The hackerspace is the community.
Hackerspaces that could not keep up with rapid community attrition during the pandemic post-lockdown were left them resource-constrained, unable to keep up with financial commitments. Most in this position chose to close. The community (more specifically the community members’ network) provides the stability as nearly all opportunities, grants, donations, and other contributions originate from people who built or are active participants in the community. An actively shrinking community effectively lobotomizes the hackerspace, leaving nothing more than an empty shell.
Coworking spaces are for those who want to play office (WeWork, HackerDojo)
Makerspaces are glorified tool shares (TechShop)
A true hackerspace is a community space for those who are curious, creative, and passionate about doing things just because they think it’s interesting or cool.
I do wish there was more of them though.
If you can't find the kind you're looking for, you can make one!
The core founders who put in all the work to keep the space going either got squeezed out, got jobs and social obligations, or straight up died.

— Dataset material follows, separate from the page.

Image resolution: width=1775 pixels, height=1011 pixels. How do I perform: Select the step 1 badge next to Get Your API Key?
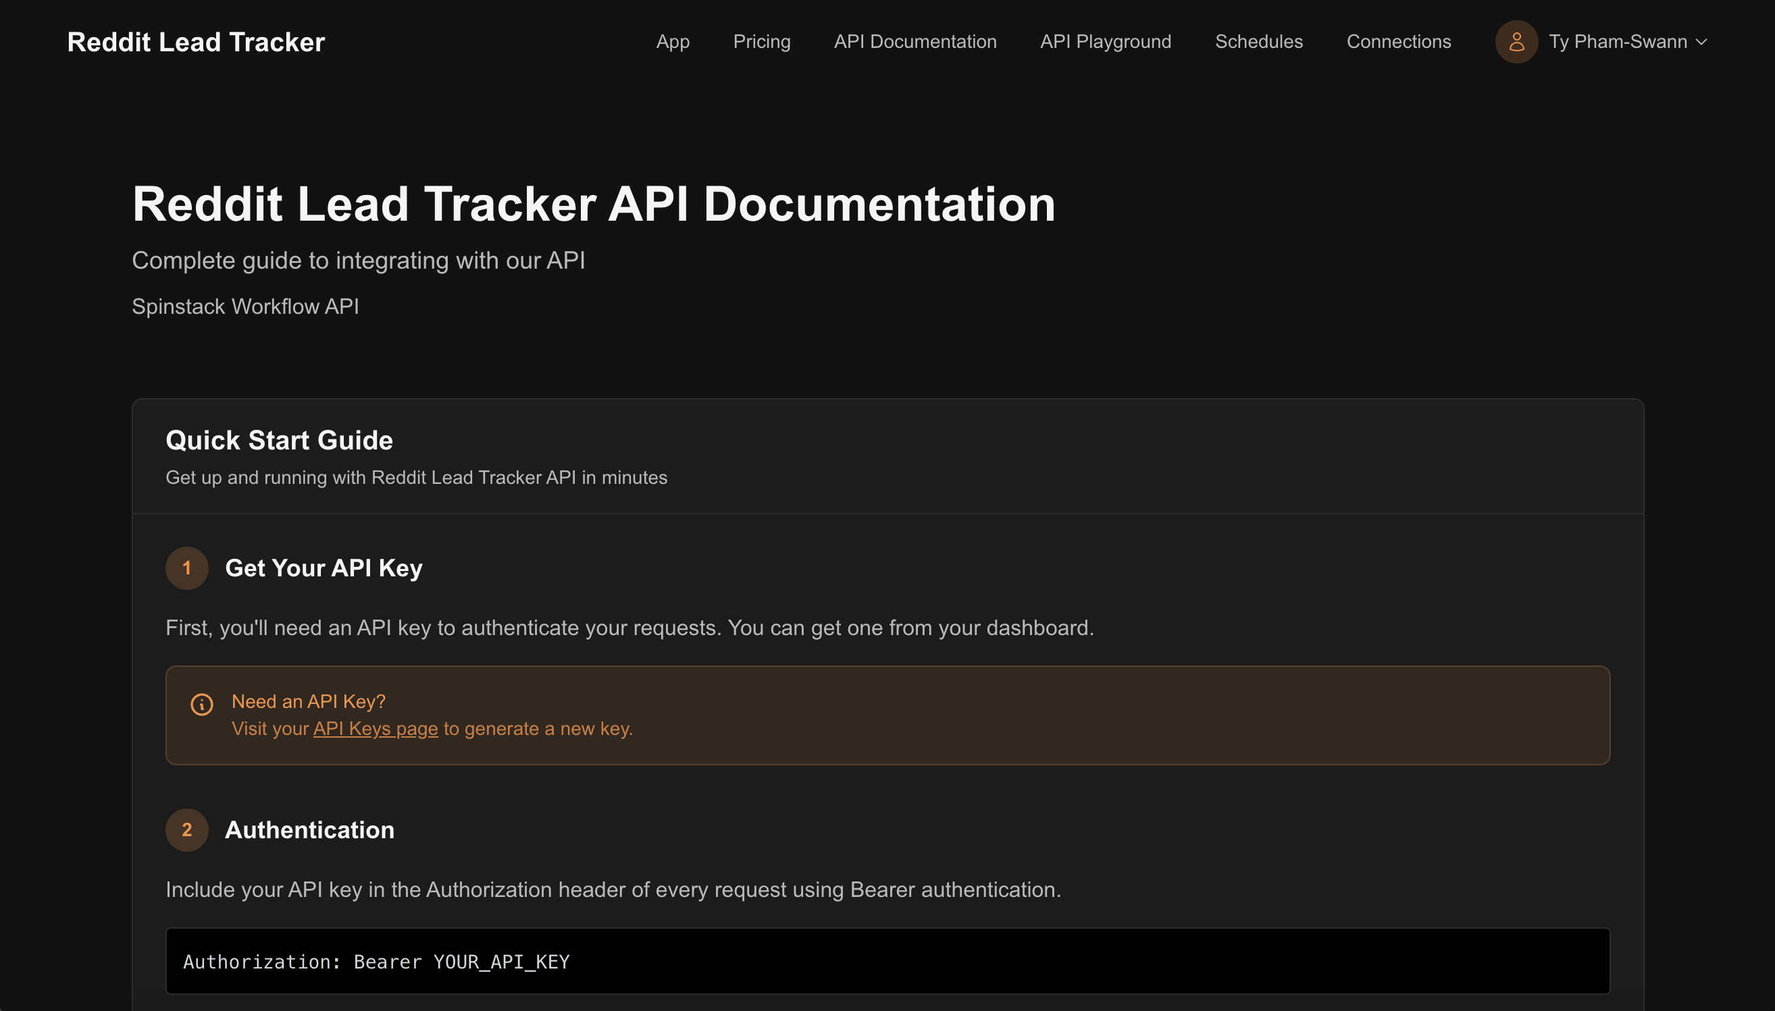point(186,568)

Real estate is expensive and a makerspace should be near public transport (which will likely be closer to the city center) but should be able to to facilitate some parking and/or transfer of large items to/from a vehicle. Cheap real estate does come in varieties that support the above.

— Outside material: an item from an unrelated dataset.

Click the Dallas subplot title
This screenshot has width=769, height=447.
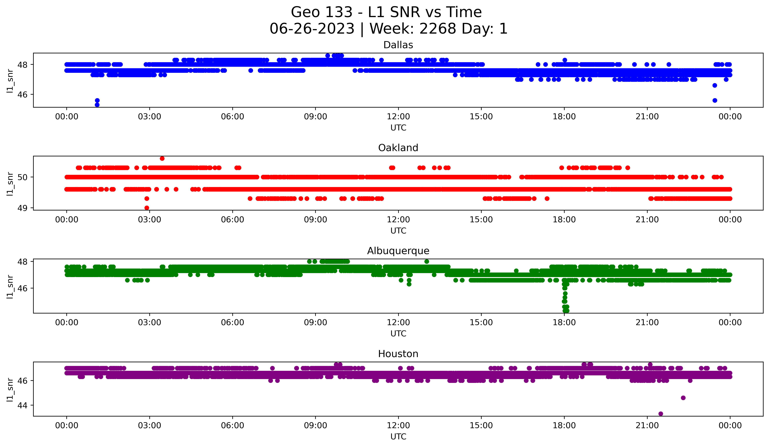pos(398,45)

Most makerspaces carelessly target people to pay membership and nothing else. This creates a membership base that primarily goes to the space for their projects and goes home. This kind of member will drop the membership the moment they realize they can just buy the one or two machines they need and keep it at home (see techshop). This becomes a treadmill very quickly. Makerspaces need to focus on building a community of people who have the tools at home and choose to work there because is a great place to collaborate, but the problem here is that those people don’t have a ton of disposable income (or at least reliably recurring income) to spend on a membership. Leadership needs to balance the financial sustainability motive with the community sustainability one.
A makerspace staring up needs:
* to be a nonprofit
* good value for rent
* one to two years of runway in the bank
* founding members who can work from the makerspace
* a set of tools that are more difficult to have at home
* night events that happen several times per week
Basically, you need a lot of money, patience, and City buy-in helps a lot. Municipalities should be lining up to give money to people who want to manage theses sorts of community spaces, they are innovation and educational centers that can create an absurd amount of value for the relatively small investment. Usually it’s difficult to fill a community space with smart, competent people who actually want to help instead of grifters, sales people, and those who lack curiosity.
The best experiences feel like an eternal September, and the bad ones just feel like accelerated enshitification. How do you attract people that want to spend their time being part of a community and dissuade those who are looking to only consume resources? I think a lot of spaces fail because they rely too much on paying members who never become part of the community and will drop the expensive subscription when it becomes convenient for them to do so.
My vision for a makerspace is one where anyone can use it for free, you can become a member for some money, and those we want to stick around, we pay a small amount to stay. Using tools that are relatively safe should be mostly self certification. Tools that’s cause injuries or are expensive should require training or you should just send a job in (CNC mill). The actual real estate needs to be held by a trust and should be available to the makerspace as long as they are active.